Si Cantik Purnama

17 5 1
                                    

****

"Halo, kita ketemu lagi."

Suara itu, suara yang sering kali hadir di mimpi nya setiap kali ia merasa dunia nya sedang tidak baik-baik saja. Suara itu akan ada di sepanjang pendengaran nya, tetapi dirinya tetap tidak bisa menemukan atau minimal melihat siapa orang di balik suara lembut dan menenangkan tersebut.

Kalau di ibaratkan, suara nya itu benar-benar selembut permen kapas yang apabila kita masukkan ke dalam mulut melebur bersamaan dengan rasa manis yang menguar memenuhi seluruh rongga mulut sampai kerongkongan.
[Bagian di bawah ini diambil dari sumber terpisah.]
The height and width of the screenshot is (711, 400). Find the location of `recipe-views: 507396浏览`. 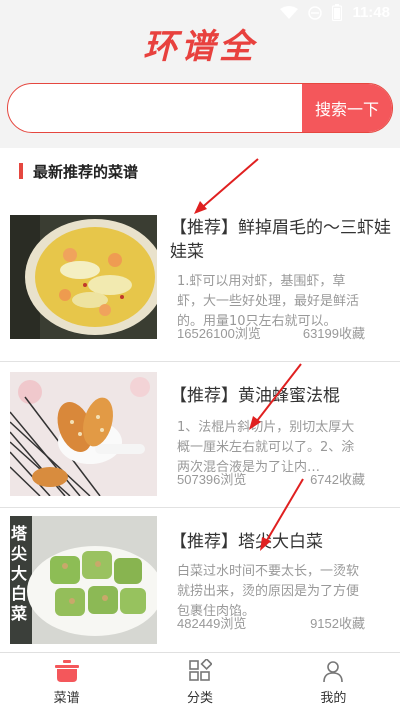

recipe-views: 507396浏览 is located at coordinates (212, 480).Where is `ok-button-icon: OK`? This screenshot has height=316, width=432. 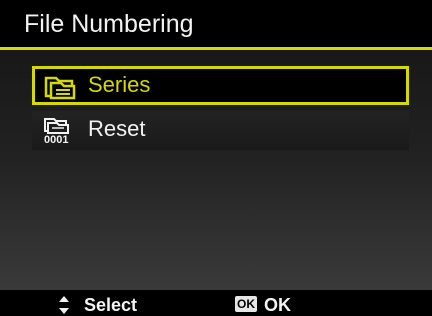 ok-button-icon: OK is located at coordinates (246, 304).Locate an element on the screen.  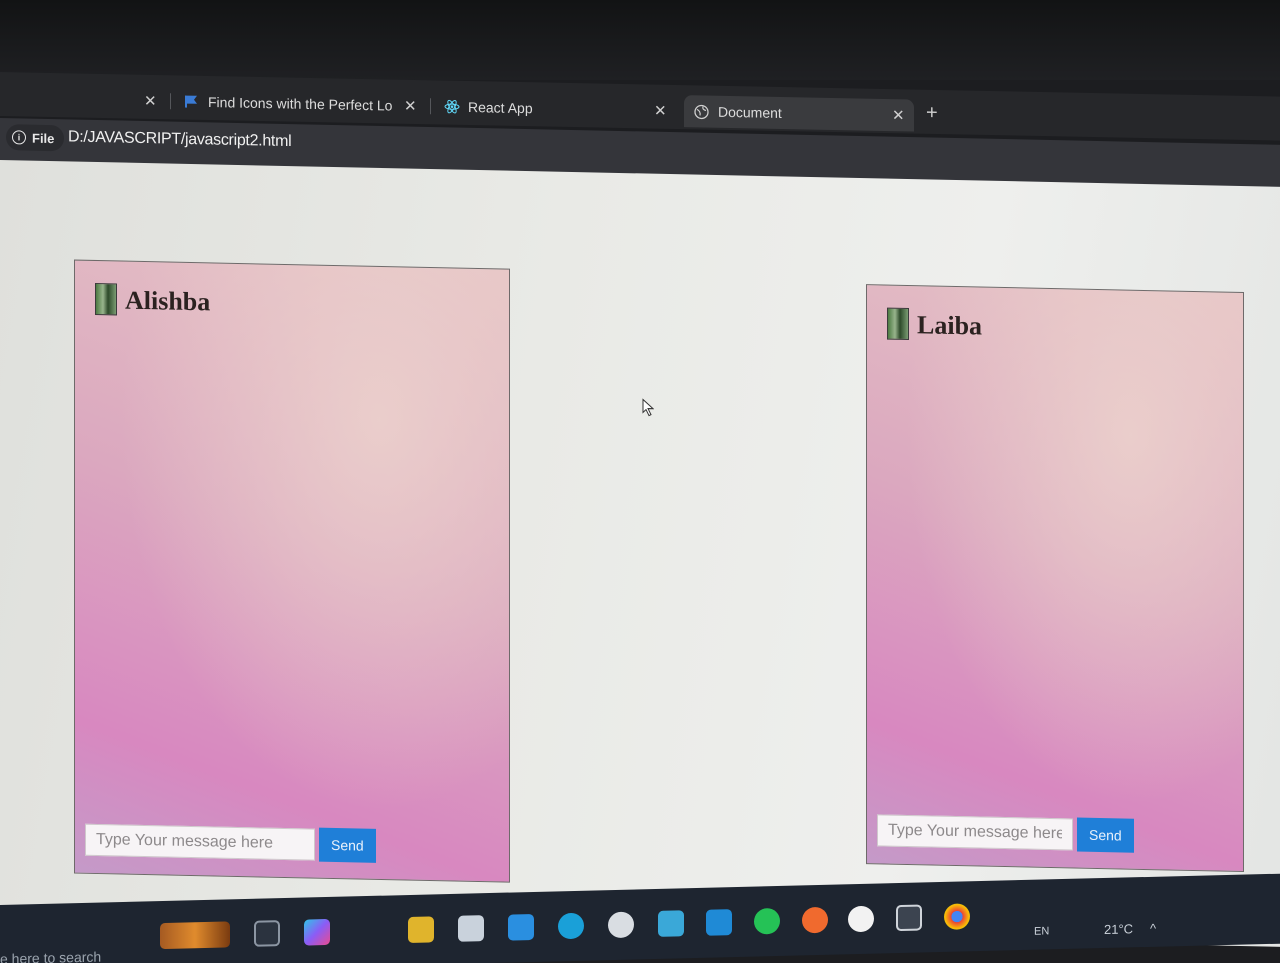
tab-react-app: React App ✕ is located at coordinates (558, 109).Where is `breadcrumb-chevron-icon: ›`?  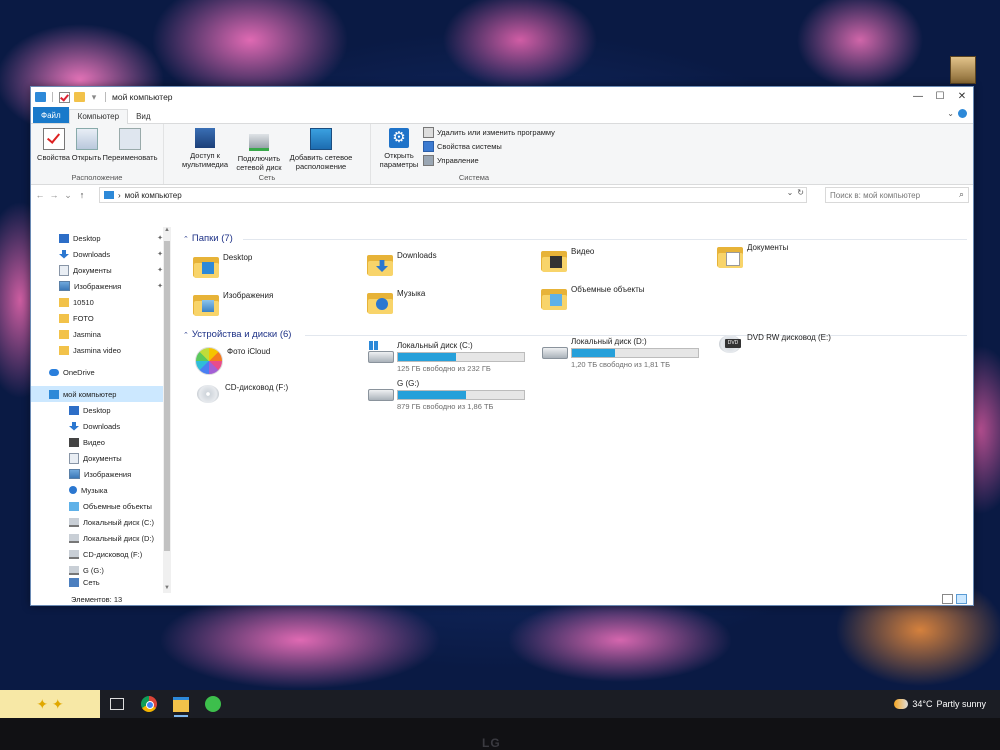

Suara yang entah mengapa diam-diam mengisi kekosongan pada rumpang paling dasar di hati Dito. Suara yang entah mengapa mampu menghapus kepingan-kepingan rindu di sudut lemari masa kecil nya.

"Kamu pasti kecapekan lagi, ya?"

Bahkan saat tangan lembut itu mulai menyentuh dan membelai surai nya, Dito tetap tidak memberikan perlawanan. Normal nya, manusia akan menepis atau paling tidak menjauh jika di dekati dengan orang asing yang tidak mereka kenali sama sekali, tapi tidak tau bagaimana Dito merasa sangat dekat dengan wanita ini. Dekat namun tetap tidak tergapai.

"Jangan kecapekan lagi, ya? Kamu perlu istirahat yang cukup. Belum waktu nya kamu secapek ini, Dito. Masih banyak hal bahagia yang harus kamu cecapi."

Dito lelah itu sebuah kebenaran. Tapi apa yang wanita ini ucapkan adalah sebenar-benarnya kebenaran yang selalu Dito harapkan di dalam hati. Bagaimana ia mencoba untuk melupakan penat nya agar mampu menikmati bahagia, selalu menjadi amin paling serius di penghujung doa nya setiap malam.

Yang membuat nya menangis lagi, hari ini. Menangisi kenapa dunia kadang bisa setidak adil ini pada makhluk nya. Menangisi kenapa semesta bahkan enggan memberi empati secara sukarela untuk anak laki-laki yang terlalu lelah menghadapi diri sendiri.

"Gapapa kok kalau kamu butuh waktu istirahat yang lama. Itu jauh lebih baik daripada kamu memaksa dan bersikap seolah-olah semua nya baik-baik saja."

"Don't do that, you must to stay alive, Dito."

Bahkan untuk beberapa detik setelah nya Dito mematung, karena kata-kata itu selalu menjadi alarm bagi nya setiap kali dirinya mencoba untuk menyerah. Alarm yang selalu mengingatkan dirinya pada bagaimana langkah-langkah Papa yang begitu tertatih agar dirinya berhasil hidup tanpa cacat sedikitpun.

Don't do that, you must to stay alive, Dito.

Setidaknya sampai beberapa detik kemudian, wanita yang wangi nya tidak pernah berubah itu perlahan-lahan mengambil langkah mundur setelah mengusap pelan pipi nya. Gaun nya masih sama, putih berenda. Sepatu nya masih sama, senada dengan gaun.

Tapi dirinya tetap sama, tidak bisa melihat siapa wanita yang selalu hadir di titik terendah hidup nya. Untuk beberapa waktu selanjutnya, ketika dirinya sadar kalau lagi dan lagi, ia hanya bermimpi untuk yang kesekian kali.

•••

Sagita tidak pernah memprediksi hal-hal apa yang akan terjadi pada dirinya. Sagita bahkan tidak pernah repot-repot memikirkan teka-teki apa yang akan dirinya lalui.

Tetapi untuk yang satu ini, Sagita nyaris termenung setengah mati. Lagi dan lagi dirinya berjumpa dengan laki-laki yang mempunyai warna kulit putih kemerahan semulus bayi, yang kalau dirinya tidak salah ingat namanya adalah Dito.